Writing is a sacred calling--but so are gardening, dentistry, and plumbing, so don't put on airs.

- Garrison Keillor

The first time I ever worked on a writing project for months and months straight was when I was nine. My fourth-grade class was assigned to write individual novels, and I seized the opportunity to write and illustrate a very nine-year-old-girl tome entitled The Mystery of the Mermaid. At the end of the semester, we had a class-wide contest with awards for everybody, and I sat there while the awards ceremony went on and on and my name wasn't called. My mother had come, and I was sorry I had wasted her time. Finally, the teacher (who I hated) called my name last, and it turned out I had won the class Newberry Award for best book. The prize was a paperback copy of A Wrinkle In Time.

None of my subsequent work has attained the dizzying aclaim of The Mystery of the Mermaid, but I have written very consistently in the twenty years since. Long projects (high school yearbooks, corporate things that went on for-freaking-ever, semester-long projects), and short stuff that was finished in days or weeks. Fairly early on, I adopted the notion that writing is like laying pipe, or driving a truck. (Like Mike says, We got a load to run. Let's move it some.) It ain't art, it's a job, and on good days it's a craft. It just happens to be one of the only things I have an aptitude for.
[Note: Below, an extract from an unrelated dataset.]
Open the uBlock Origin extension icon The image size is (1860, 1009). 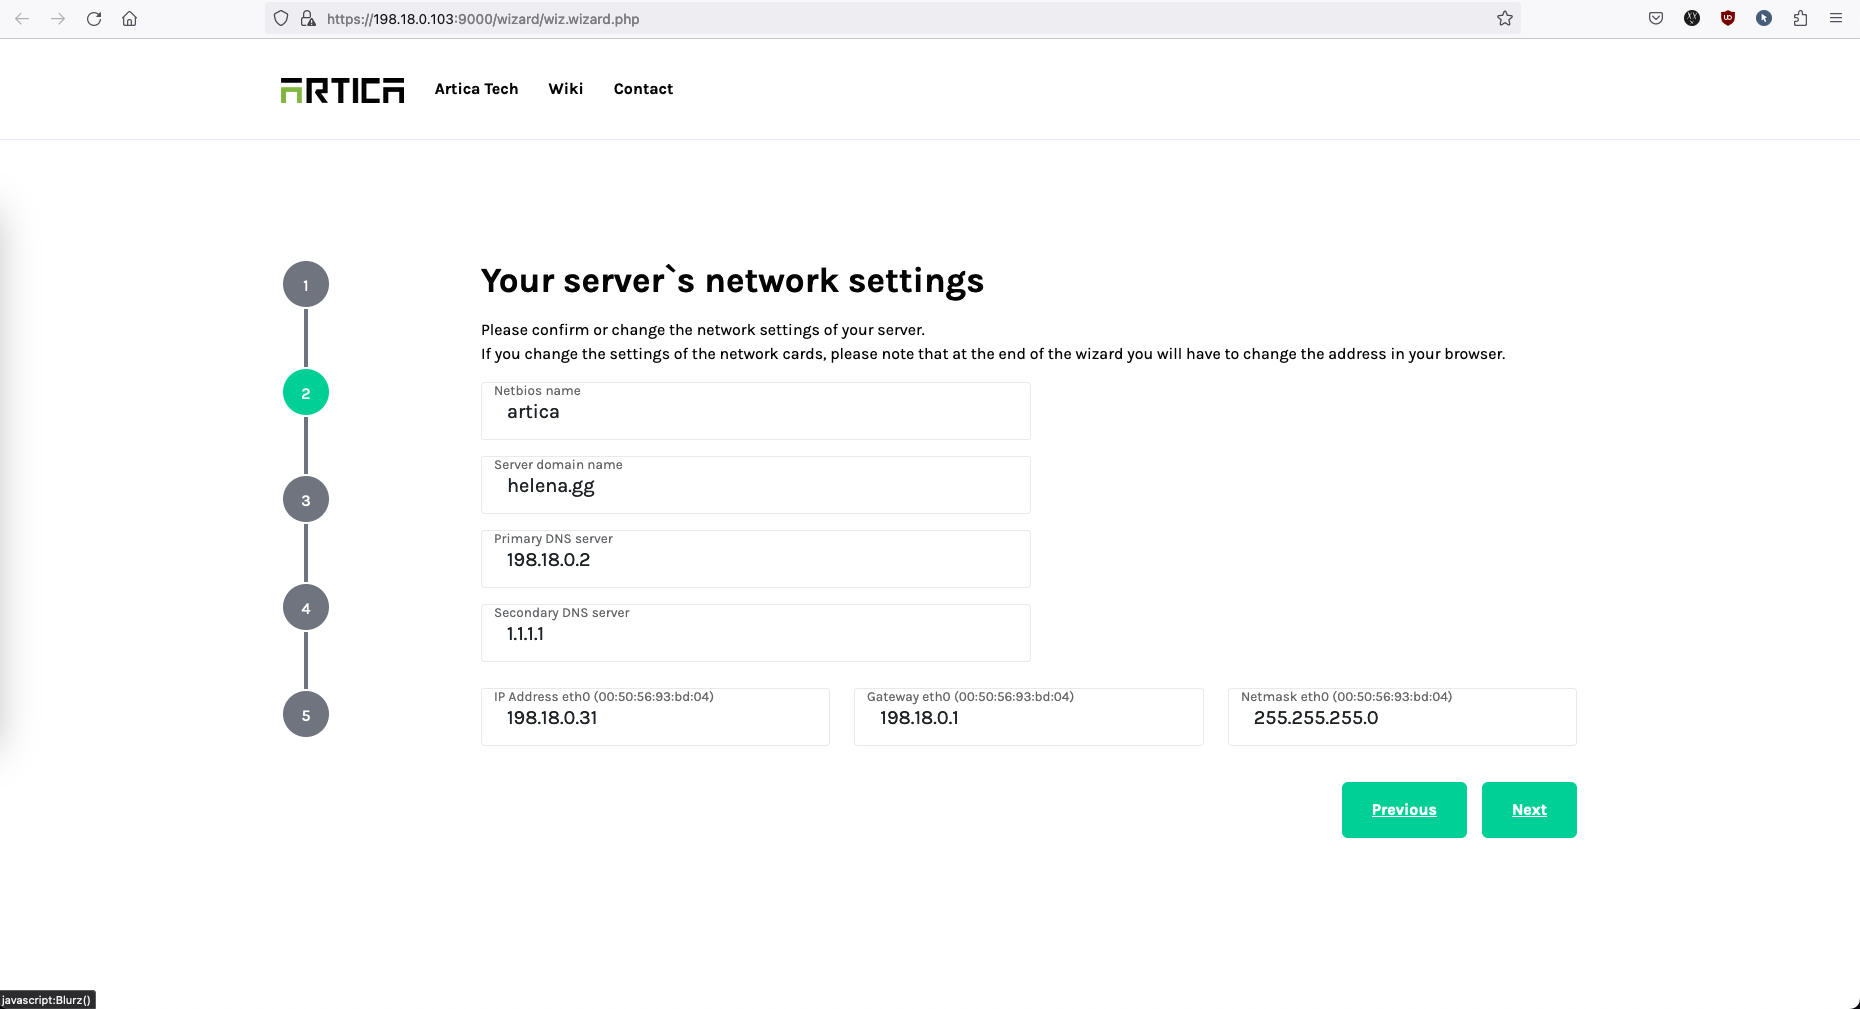pyautogui.click(x=1728, y=19)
In the twenty years that I've been writing, I have never had writer's block. Sure, there have been afternoons when I said the hell with it and went off to do something else. Once in a while this would go on for a couple of days, but for years now I've made a point of working consistently on the project at hand and finishing a close-to-final draft early so it could sit awhile before that last rewrite. I had heard of epic writer's block, but I had no concept of it because there has never been a lengthy stretch of time when I could not write. Until this time, which started somewhere around December 9. I finished my last paper of the semester, turned in my PhD apps, and have hardly written anything since except blog entries.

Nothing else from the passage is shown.